Depuis début février, Kawaa a ouvert son grand café-restaurant avec espace de coworking au 36 rue de la République. Son ambition est double : favoriser un écosystème de l’économie sociale et solidaire, mais aussi recréer du lien avec les commerçants et habitants.
Sa devanture ocre est encore discrète au 36 rue de la République. Pourtant, Kawaa fourmille à l’intérieur. Ce nouvel espace de coworking de 1 000 m2, ancien Bazar et archives de La Poste, accueille déjà une centaine de travailleurs de l’économie sociale et solidaire (ESS) depuis début février.
Son offre de restauration, concoctée par le chef Grégoire, attire aussi jusqu’à une soixantaine de couverts avec des prix raisonnables : six euros pour les entrées et desserts et entre 13 et 15 euros pour un des deux plats à la carte, un végétarien et un carné.

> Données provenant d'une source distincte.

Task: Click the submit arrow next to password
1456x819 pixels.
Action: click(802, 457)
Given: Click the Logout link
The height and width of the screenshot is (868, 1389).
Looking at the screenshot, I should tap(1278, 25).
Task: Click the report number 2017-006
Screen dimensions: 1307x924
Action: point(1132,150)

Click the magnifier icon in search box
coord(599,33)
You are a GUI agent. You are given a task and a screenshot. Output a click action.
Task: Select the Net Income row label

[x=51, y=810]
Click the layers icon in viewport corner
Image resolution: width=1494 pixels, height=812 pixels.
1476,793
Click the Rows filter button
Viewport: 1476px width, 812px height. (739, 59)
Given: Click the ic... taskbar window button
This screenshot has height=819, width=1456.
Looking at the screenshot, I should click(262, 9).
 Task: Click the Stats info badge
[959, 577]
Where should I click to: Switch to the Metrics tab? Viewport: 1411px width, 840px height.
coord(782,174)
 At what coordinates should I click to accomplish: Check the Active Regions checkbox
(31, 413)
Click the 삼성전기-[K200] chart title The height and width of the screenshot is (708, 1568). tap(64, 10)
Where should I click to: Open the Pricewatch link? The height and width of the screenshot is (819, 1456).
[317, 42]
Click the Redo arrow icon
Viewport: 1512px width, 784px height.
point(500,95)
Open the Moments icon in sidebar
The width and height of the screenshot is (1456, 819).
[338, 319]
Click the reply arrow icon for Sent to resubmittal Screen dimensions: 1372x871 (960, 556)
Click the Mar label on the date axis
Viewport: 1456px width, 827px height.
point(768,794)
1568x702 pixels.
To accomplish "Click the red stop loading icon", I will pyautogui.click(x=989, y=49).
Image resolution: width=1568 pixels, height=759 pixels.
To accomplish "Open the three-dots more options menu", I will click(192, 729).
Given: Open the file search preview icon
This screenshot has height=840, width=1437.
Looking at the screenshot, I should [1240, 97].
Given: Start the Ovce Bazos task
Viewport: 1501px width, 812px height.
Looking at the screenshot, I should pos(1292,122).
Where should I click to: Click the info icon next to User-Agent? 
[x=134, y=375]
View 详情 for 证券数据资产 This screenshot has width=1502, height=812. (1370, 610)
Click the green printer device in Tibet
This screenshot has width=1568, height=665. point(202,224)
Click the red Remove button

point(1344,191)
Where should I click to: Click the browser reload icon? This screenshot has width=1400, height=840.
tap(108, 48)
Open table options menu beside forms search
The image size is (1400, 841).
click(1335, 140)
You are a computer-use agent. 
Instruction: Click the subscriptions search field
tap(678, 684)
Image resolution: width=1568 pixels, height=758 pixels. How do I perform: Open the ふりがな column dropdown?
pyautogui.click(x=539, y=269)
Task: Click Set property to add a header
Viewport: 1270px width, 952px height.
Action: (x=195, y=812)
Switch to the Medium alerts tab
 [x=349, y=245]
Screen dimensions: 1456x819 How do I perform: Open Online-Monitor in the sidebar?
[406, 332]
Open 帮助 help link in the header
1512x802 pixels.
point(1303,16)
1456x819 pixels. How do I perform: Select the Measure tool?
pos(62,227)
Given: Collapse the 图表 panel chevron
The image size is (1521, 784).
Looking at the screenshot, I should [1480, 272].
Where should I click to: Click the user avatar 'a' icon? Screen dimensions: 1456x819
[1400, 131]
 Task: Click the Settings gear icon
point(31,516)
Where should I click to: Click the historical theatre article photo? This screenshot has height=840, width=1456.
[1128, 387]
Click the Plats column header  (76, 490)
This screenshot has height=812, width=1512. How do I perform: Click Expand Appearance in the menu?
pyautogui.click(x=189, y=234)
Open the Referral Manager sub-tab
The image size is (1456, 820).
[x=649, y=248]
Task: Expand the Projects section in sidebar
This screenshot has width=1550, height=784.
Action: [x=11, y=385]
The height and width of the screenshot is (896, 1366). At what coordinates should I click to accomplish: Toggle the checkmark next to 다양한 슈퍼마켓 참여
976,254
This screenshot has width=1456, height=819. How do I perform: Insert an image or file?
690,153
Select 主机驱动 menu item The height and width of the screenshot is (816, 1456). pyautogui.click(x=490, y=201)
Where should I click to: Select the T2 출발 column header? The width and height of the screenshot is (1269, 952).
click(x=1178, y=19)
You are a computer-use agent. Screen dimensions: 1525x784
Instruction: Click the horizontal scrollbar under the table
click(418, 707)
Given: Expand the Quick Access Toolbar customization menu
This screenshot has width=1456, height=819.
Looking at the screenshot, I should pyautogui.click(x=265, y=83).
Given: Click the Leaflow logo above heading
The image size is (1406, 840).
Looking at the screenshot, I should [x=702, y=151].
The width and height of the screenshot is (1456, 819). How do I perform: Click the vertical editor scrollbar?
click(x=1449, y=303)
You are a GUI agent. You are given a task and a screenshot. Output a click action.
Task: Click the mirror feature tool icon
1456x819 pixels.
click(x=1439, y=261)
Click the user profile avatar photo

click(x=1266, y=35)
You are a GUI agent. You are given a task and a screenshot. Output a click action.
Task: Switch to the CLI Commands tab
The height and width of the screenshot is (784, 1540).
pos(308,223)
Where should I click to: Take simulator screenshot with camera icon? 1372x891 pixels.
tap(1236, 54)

Cette accessibilité est une valeur cardinale chez Kawaa, autant pour la food que pour le coworking. « Nous proposons des loyers moins chers qu’ailleurs », affirme Corinne Dardelet, directrice du lieu. La société a ainsi négocié les tarifs avec les associations.
Il faut compter 100 euros par mois pour un poste nomade, 160 euros pour un sédentaire en open-space, 220 euros pour un bureau privatif et 20 euros pour la journée avec boissons illimitées.
Recréer du lien sur la rue de la Rép’
Chaque locataire doit également s’engager à rester au minimum un an dans les locaux. « Si on veut créer un vrai écosystème de l’ESS, il faut limiter le turn-over », prévient Corinne, habituée des structures comme Kawaa, où elle a d’ailleurs travaillé plusieurs années dans la capitale.
Aujourd’hui associée au projet avec Kévin André, expert dans l’ESS, et Alexis Motte, spécialiste de l’immobilier, Corinne ne souhaite pas uniquement favoriser les liens entre les locataires. Kawaa doit aussi « recréer du lien avec les voisins » de la rue de République, sujette aux rideaux baissés et à la valse des concepts.
Kawaa a donc lancé une programmation gratuite et inclusive ouverte à chacun. « Si tu aimes la littérature, tu peux proposer une soirée lecture ou ce que tu veux. La seule condition, c’est que l’événement soit ouvert à tous et que chacun consomme une boisson », affirme Corinne, avec une pêche débordante.
Des événements pour les parents avec enfants sont également prévus le week-end. « Ils se réunissent déjà naturellement ici car il y a de l’espace pour les poussettes, assure la directrice. C’est mignon de voir des petites filles faire connaissance ». Une grande bibliothèque accueille aussi des jeux de société et des bouquins pour encourager les clients à « rester autant qu’ils veulent ».
Le 5e Kawaa en France
Le modèle économique de la structure repose donc sur deux piliers : l’activité café-restaurant et la location de bureaux en coworking. Kawaa privatise également ses espaces refaits à neuf. Récemment, le Zouz Comedy Club a réservé une partie du rez-de-chaussée pour organiser sa soirée humoristique le 6 mars. Prochainement, des ateliers peinture et écriture sont également au menu.
Kawaa a travaillé ce modèle dans la dentelle pour rentrer dans les coûts des travaux tout en correspondant à sa cible. Le chantier s’est, en effet, étalé sur près d’un an pour un budget avoisinant les 700 000 euros, récoltés grâce aux financements de particuliers et de prêts bancaires.
Ce concept a déjà fait ses preuves depuis dix ans, d’abord à Paris avec trois enseignes, puis à Lille, également ouvert début 2026. Au départ conçu comme une application pour favoriser les rencontres dans les cafés et restaurants, Kawaa a préféré ouvrir ses propres lieux pour « lutter contre l’épidémie de solitude », souligne Corinne.
Sans forcer les liens, elle présente toujours les voisins de table avec des petites phrases pour briser la glace. « La plante, l’arbre ou l’animal : dans lequel aimerais-tu être réincarné ? Et tes voisins ? », peut-on lire sur l’une des grandes tables qui attend de créer sa prochaine rencontre.